LoRA (Low-Rank Adaptation) - A fine-tuning technique for serving specialized model variants without duplicating full model weights. Dynamo supports dynamic loading and serving of LoRA adapters at runtime using worker APIs (for example, to load/unload,or for discovery in /v1/models).

M

Model Deployment Card (MDC) - A configuration structure containing all information required for distributed model serving. When a worker loads a model, it creates an MDC containing references to components such as the tokenizer, templates, runtime config. Workers publish their MDC to make the model discoverable to frontends. Frontends use the MDC to configure request preprocessing (tokenization, prompt formatting).

N

Namespace - Dynamo’s logical grouping mechanism for related components. Similar to directories in a file system, they prevent collisions between different deployments.

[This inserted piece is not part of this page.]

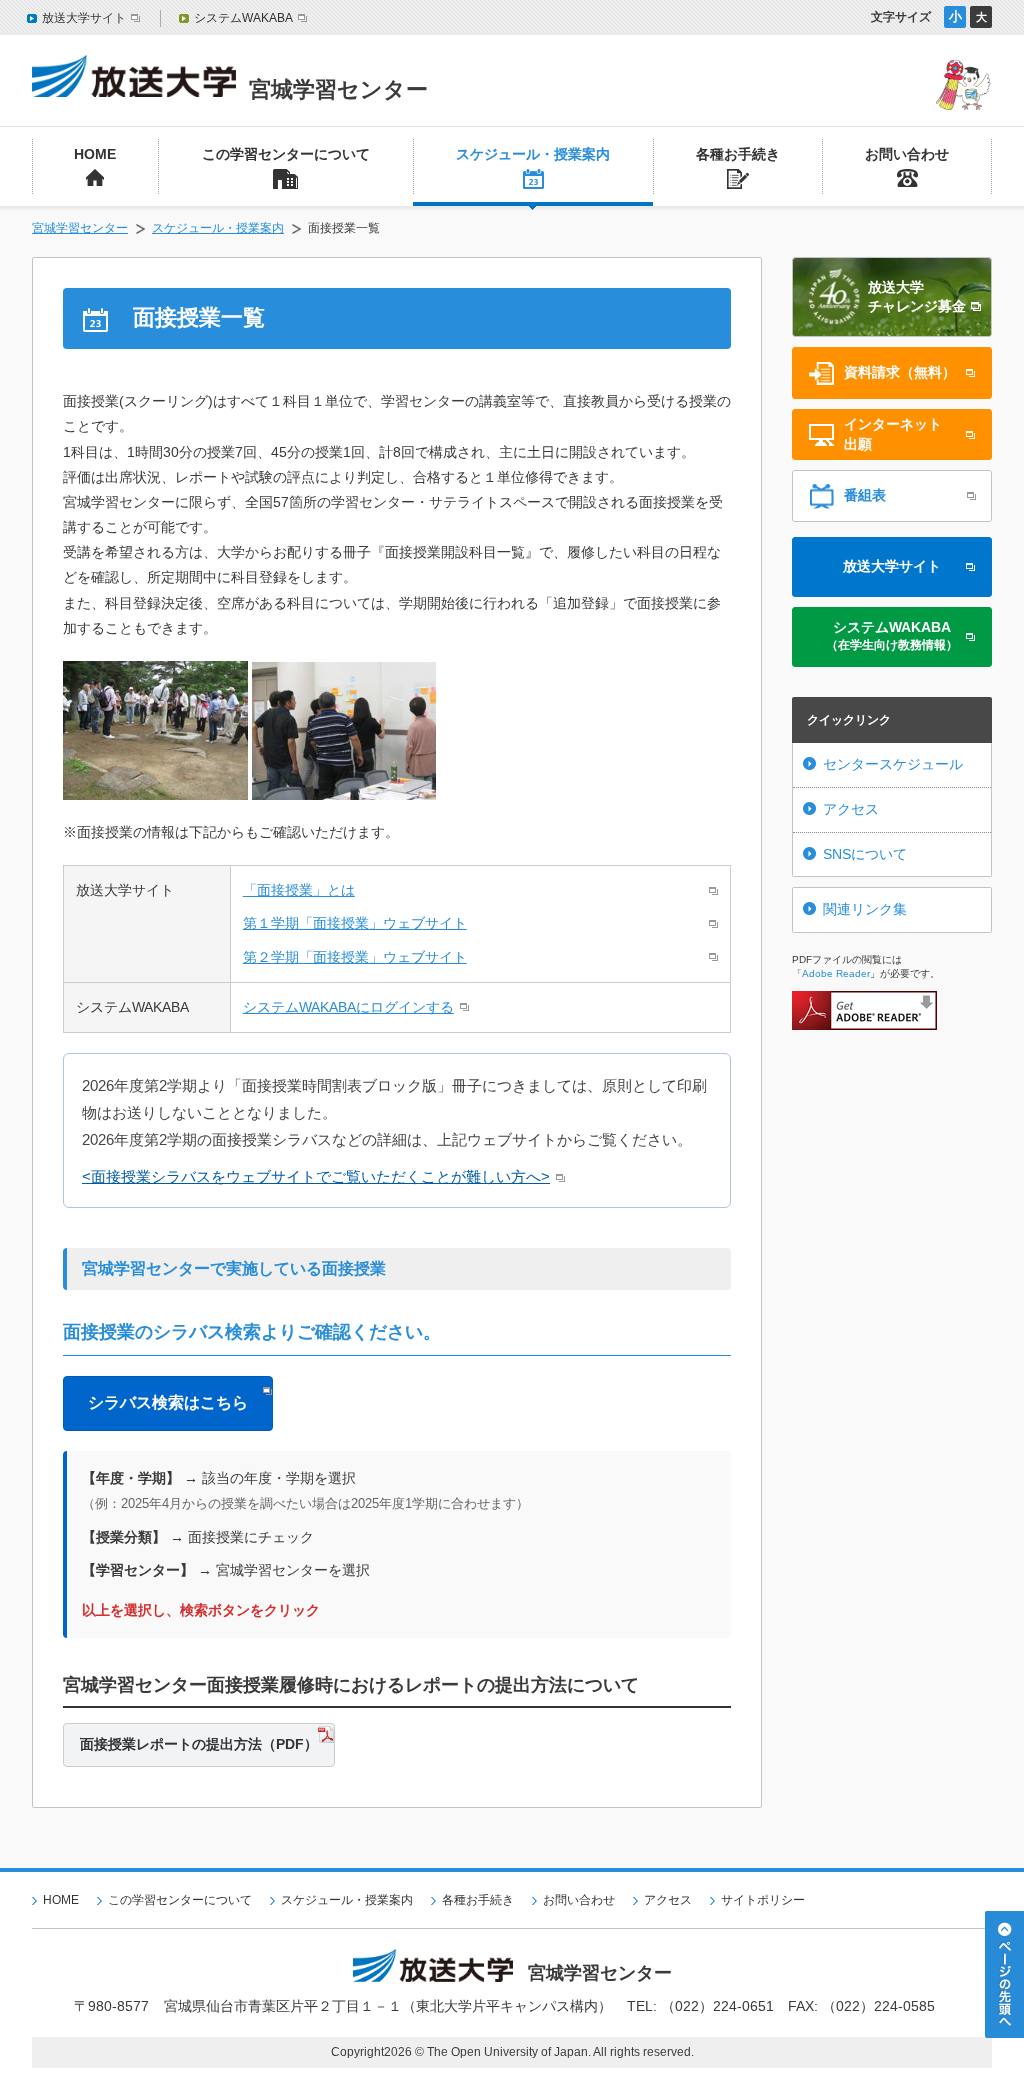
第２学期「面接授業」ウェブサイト (355, 957)
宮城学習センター (80, 228)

NIXL (NVIDIA Inference tranXfer Library) - High-performance data transfer library optimized for inference workloads, supporting direct GPU-to-GPU transfers and multiple memory hierarchies.

P

PagedAttention - Memory management technique from vLLM that efficiently manages KV cache by chunking requests into blocks.

Planner - Dynamo component that performs dynamic resource scaling based on real-time demand signals and system metrics.

Prefill Phase - The first phase of LLM inference that processes the input prompt and generates KV cache.

Prefix Caching - Optimization technique that reuses previously computed KV cache for common prompt prefixes.

Processor - Dynamo component that handles request preprocessing, tokenization, and routing decisions.

Profiler - Dynamo component that analyzes model performance to determine optimal engine configurations, including disagg/agg, parallelization mapping (TP, TEP, DEP), and other engine knobs (batch size, max num tokens), feeding the Planner for SLA-driven autoscaling.

R

RadixAttention - Technique from SGLang that uses a prefix tree structure for efficient KV cache matching, insertion, and eviction.

RDMA (Remote Direct Memory Access) - Technology that allows direct memory access between distributed systems, used for efficient KV cache transfers.

Request Plane - The transport layer that transmits RPCs between components (frontend-to-worker or router-to-router) utilizing one of these protocols: TCP, HTTP, or NATS.

S

SGLang - Fast LLM inference framework with native embedding support and RadixAttention.

Speculative Decoding - An optimization where a draft model proposes tokens for parallel verification by the main model; reduces latency (for example, vLLM with Eagle).

T

Tensor Parallelism (TP) - Model parallelism technique where model weights are distributed across multiple GPUs.

TensorRT-LLM - NVIDIA’s optimized LLM inference engine with multinode MPI distributed support.

Time-To-First-Token (TTFT) - The latency from receiving a request to generating the first output token.

Topology-Aware KV Transfer - Dynamo routing behavior that constrains or biases decode worker selection toward workers sharing the selected prefill worker’s topology domain.

Topology Domain - A logical level in the cluster topology, such as zone or rack. For topology-aware KV transfer, workers publish domain values in ModelRuntimeConfig.topology_domains.

Topology Taint - A canonical worker taint generated from topology metadata in the form dynamo.topology/<domain>=<value>. The router uses these taints through normal RoutingConstraints.

V

vLLM - High-throughput LLM serving engine with distributed tensor/pipeline parallelism and PagedAttention.

W

Wide Expert Parallelism (WideEP) - Mixture-of-Experts deployment strategy that spreads experts across many GPUs (e.g., 64-way EP) so each GPU hosts only a few experts.

X

xPyD (x Prefill y Decode) - Dynamo notation describing disaggregated serving configurations where x prefill workers serve y decode workers. Dynamo supports runtime-reconfigurable xPyD.